The point is not to recall all the complaints I’ve faced and witnessed but to demonstrate how people’s resistance is not to change but to progress, especially when it comes to women and young people. The ‘this is not Pakistan’ brigade knows about menstruation, contraceptives, honour crimes, rape and so forth but they do not want it seen in the paper, on screens etc. They do not want us to tell stories of ground realities as we see fit.
This brigade has found a new target: Asim Abbasi’s Barzakh, a drama released on YouTube which has among its many themes, one about same-sex relationship. Detractors all over social media will have you believe this is enough to destroy the country’s existence. At the time of writing we are five episodes in of a beautifully shot story that also — and not exclusively — sheds light on the situation of the LGBT community in this country. How do you deny someone’s existence?
Abbasi is no stranger to the ‘this is not us’ brigade. His earlier drama, Churails, released on an Indian streaming platform, was about a group of diverse women who come together to form a detective agency to find cheating husbands. Essentially, the story was about the injustices faced by women. It was briefly banned in Pakistan after a scene from the show went viral on social media in which a character admitted to physical intimacy to get ahead in her career. The fury was that it promoted vulgarity. Just like Barzakh does, they say.
People exercising consent is vulgar but committing violence against them is not.
If all this is not Pakistan, what then is the country’s reality?
I do not have the answer but I know it cannot be a singular story centred around an ideological identity that teaches hatred for others; that issues ghaddari certificates freely, that cares not for the most marginalised in this country.
I’ll leave you with a message I received a fortnight ago on X from a person who has since asked I not share their name because they fear someone, somewhere may recognise their identity. They asked me to write about them and their friends, university students who will soon graduate, struggling to find purpose.
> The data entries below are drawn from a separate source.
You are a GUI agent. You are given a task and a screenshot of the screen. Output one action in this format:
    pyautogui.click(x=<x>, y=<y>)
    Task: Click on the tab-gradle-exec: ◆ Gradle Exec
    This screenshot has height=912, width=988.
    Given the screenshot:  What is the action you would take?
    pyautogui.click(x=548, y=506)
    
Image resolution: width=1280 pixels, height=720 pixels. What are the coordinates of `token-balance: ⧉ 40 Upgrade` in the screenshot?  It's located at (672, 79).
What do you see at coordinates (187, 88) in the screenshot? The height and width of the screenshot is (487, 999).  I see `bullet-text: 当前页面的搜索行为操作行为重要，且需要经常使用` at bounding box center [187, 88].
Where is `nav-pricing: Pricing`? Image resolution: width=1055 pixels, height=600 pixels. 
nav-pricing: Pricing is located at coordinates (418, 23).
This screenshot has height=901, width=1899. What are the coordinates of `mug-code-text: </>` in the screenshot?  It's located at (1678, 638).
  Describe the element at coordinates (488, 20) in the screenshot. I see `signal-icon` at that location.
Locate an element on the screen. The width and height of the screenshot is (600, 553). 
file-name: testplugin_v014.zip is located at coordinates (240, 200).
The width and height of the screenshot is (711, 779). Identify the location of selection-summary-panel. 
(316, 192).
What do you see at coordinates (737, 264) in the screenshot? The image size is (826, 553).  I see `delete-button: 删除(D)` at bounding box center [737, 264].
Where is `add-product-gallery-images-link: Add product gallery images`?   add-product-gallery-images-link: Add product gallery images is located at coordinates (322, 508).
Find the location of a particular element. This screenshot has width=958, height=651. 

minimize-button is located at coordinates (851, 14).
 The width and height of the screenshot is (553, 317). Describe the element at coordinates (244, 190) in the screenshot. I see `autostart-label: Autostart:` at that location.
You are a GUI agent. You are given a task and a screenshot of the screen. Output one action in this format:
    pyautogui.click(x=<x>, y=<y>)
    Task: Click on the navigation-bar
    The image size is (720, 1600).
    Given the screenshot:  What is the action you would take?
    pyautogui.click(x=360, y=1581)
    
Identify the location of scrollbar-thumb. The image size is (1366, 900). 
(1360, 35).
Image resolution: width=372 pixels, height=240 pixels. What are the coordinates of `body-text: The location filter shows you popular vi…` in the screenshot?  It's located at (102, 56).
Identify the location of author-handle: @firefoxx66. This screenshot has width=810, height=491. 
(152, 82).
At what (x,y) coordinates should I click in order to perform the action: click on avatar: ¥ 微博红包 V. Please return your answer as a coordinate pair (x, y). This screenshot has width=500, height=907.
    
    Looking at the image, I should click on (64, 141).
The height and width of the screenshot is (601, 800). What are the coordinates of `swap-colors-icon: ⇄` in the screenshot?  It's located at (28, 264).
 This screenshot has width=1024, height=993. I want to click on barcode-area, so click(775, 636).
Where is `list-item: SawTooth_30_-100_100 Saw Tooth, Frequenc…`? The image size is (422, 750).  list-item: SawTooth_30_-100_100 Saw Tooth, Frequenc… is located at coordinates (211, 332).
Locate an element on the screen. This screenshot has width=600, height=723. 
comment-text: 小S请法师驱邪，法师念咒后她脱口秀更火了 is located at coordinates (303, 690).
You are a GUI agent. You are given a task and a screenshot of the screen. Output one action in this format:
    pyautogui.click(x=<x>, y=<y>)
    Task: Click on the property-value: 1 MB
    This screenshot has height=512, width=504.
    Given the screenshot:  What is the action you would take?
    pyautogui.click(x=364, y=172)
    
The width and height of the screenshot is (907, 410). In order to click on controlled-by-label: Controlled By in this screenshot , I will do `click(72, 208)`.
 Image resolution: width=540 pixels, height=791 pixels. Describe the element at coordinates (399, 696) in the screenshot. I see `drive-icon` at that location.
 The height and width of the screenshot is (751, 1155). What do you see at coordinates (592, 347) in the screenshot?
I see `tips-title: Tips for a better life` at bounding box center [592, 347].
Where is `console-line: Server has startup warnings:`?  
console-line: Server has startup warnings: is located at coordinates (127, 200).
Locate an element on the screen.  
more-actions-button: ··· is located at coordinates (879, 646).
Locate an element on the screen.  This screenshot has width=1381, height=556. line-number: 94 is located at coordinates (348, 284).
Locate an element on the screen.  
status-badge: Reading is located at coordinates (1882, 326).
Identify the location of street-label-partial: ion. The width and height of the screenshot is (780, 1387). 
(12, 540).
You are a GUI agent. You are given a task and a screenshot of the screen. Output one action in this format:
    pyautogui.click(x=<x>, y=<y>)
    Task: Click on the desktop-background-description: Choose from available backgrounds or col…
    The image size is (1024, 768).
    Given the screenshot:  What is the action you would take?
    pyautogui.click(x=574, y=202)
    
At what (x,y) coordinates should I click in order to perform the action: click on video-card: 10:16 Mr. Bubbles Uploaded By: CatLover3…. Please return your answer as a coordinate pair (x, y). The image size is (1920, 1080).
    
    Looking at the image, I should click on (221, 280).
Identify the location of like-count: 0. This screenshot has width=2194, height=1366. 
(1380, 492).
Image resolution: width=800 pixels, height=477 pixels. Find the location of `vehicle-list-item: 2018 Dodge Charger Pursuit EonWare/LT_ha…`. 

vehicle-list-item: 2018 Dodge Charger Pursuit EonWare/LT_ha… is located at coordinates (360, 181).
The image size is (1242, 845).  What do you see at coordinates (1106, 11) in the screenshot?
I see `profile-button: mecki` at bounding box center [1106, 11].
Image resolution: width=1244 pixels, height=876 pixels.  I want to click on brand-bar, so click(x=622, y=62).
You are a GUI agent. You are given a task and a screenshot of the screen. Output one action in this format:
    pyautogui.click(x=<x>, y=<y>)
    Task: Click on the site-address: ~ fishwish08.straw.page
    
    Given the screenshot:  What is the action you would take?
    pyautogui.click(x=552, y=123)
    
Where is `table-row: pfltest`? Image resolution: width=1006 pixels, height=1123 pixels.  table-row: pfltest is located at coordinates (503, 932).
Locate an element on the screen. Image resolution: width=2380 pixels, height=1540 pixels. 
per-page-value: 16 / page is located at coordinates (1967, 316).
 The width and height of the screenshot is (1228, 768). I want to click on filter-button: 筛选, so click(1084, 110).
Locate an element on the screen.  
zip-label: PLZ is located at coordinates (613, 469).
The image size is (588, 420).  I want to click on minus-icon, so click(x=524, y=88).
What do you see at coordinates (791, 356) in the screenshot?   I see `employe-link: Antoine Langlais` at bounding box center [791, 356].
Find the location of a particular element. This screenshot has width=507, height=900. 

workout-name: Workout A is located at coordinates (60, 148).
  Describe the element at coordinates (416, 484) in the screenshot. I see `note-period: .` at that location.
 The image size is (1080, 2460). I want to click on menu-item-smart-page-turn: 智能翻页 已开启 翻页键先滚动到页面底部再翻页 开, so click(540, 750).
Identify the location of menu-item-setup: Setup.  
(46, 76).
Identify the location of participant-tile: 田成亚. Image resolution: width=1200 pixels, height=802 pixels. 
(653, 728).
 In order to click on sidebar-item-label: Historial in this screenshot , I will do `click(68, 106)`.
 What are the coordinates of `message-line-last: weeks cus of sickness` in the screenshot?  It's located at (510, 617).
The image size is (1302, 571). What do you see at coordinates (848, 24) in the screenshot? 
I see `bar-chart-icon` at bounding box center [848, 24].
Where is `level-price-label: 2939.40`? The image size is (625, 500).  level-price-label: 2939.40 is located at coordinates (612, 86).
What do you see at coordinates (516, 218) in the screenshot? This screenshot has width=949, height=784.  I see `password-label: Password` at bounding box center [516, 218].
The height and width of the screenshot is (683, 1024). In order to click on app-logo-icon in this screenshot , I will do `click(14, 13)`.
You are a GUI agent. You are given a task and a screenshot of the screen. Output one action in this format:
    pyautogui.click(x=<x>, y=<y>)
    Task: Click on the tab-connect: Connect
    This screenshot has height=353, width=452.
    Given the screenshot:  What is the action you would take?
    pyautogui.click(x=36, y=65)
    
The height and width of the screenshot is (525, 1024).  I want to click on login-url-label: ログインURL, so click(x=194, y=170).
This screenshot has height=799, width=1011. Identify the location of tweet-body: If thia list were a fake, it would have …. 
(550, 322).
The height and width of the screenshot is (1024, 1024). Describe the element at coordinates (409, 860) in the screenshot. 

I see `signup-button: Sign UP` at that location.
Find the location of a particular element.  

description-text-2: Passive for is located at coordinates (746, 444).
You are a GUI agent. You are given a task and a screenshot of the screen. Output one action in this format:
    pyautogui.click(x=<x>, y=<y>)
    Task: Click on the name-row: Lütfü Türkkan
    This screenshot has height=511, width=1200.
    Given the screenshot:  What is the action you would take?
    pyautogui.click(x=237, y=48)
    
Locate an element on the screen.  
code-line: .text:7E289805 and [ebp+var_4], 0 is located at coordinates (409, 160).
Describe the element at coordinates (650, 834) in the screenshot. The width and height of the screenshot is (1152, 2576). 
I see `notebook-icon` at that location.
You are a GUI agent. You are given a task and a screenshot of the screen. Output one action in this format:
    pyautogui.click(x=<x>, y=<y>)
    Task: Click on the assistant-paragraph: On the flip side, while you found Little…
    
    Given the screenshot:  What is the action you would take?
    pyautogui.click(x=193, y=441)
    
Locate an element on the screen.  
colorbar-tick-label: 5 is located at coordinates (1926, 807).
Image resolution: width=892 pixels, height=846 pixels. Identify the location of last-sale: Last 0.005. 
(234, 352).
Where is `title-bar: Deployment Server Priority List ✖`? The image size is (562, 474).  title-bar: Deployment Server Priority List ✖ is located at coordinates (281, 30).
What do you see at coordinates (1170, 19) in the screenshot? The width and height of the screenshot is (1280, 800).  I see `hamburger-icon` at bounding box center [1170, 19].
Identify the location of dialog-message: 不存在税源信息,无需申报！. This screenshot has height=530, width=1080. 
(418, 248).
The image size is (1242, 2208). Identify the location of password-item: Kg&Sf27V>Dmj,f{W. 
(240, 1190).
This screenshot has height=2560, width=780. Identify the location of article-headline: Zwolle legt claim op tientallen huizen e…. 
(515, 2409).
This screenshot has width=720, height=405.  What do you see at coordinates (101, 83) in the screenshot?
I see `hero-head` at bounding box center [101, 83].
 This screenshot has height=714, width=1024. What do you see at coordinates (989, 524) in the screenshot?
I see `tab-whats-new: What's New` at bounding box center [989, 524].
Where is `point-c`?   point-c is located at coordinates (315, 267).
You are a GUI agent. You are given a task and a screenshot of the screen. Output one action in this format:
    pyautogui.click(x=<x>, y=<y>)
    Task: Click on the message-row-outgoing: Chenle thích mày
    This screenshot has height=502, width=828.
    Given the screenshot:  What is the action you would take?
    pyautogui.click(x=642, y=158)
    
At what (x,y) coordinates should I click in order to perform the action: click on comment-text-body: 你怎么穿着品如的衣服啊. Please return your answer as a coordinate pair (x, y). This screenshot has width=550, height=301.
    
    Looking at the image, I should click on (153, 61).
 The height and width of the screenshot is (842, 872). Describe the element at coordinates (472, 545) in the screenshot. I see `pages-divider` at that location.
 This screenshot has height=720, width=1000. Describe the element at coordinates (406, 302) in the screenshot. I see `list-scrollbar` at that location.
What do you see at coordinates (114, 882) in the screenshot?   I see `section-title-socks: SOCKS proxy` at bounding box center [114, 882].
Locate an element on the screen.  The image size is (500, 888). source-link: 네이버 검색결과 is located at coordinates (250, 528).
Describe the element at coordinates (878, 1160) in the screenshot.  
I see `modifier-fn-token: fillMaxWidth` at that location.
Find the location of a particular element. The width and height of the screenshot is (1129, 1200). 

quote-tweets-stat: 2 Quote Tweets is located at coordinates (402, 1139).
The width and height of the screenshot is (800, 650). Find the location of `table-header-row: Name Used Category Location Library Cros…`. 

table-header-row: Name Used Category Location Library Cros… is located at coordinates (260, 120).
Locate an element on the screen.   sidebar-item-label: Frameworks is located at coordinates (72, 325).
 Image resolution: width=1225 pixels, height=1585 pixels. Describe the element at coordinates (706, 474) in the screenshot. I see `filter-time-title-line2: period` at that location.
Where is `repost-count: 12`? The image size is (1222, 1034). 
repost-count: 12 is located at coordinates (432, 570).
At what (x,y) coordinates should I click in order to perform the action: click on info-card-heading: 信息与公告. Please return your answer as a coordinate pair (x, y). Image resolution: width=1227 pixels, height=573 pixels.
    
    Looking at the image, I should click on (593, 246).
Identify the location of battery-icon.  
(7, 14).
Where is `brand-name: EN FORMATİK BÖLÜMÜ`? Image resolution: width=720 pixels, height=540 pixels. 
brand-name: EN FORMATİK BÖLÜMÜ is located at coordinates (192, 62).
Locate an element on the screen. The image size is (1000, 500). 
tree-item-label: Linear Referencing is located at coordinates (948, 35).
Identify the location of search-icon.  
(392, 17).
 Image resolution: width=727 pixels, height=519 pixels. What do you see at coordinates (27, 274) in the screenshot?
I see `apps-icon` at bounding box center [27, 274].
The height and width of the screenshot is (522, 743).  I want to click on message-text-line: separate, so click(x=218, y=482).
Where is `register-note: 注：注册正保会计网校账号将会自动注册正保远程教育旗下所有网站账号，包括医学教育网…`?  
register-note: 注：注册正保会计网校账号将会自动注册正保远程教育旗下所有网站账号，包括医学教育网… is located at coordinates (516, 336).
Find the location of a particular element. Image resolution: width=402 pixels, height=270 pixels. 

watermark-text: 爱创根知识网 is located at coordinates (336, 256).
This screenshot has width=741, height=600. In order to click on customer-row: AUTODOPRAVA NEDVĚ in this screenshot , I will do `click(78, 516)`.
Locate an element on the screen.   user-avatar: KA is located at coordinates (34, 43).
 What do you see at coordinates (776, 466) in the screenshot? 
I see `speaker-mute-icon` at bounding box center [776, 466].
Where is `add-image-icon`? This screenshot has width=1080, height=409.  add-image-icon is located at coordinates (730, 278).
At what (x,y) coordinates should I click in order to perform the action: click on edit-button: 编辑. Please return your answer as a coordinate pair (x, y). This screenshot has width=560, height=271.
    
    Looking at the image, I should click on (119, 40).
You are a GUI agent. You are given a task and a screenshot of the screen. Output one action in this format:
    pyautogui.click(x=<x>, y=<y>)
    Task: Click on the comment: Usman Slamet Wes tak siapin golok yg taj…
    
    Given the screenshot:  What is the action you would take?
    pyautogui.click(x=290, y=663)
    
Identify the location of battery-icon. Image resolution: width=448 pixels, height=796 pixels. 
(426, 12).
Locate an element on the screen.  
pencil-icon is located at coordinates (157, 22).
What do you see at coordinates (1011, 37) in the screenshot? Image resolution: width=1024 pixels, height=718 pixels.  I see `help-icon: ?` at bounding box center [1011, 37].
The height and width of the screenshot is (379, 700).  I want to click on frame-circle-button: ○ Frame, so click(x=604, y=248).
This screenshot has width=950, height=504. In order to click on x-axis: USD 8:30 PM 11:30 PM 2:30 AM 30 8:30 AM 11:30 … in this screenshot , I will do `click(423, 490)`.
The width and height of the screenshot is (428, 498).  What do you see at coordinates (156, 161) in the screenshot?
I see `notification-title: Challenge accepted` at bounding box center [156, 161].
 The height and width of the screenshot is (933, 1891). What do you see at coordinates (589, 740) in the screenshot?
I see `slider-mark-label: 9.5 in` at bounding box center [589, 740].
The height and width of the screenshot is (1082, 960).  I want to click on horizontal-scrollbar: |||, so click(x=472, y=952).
They have no one to guide them about career opportunities; their teachers also want to leave the country. Some of them cannot leave because they do not have the money needed to give to agents who can get them visas or take them via the illegal route. They will take on whatever job they can find to care for their families because their parents cannot make ends meet anymore. They know this means giving up whatever dreams they have.
“Write about so many people like us who bought into a dream about a new Pakistan but are living in a nightmare.”
This is a reality worth thinking about.
The writer is a journalism instructor.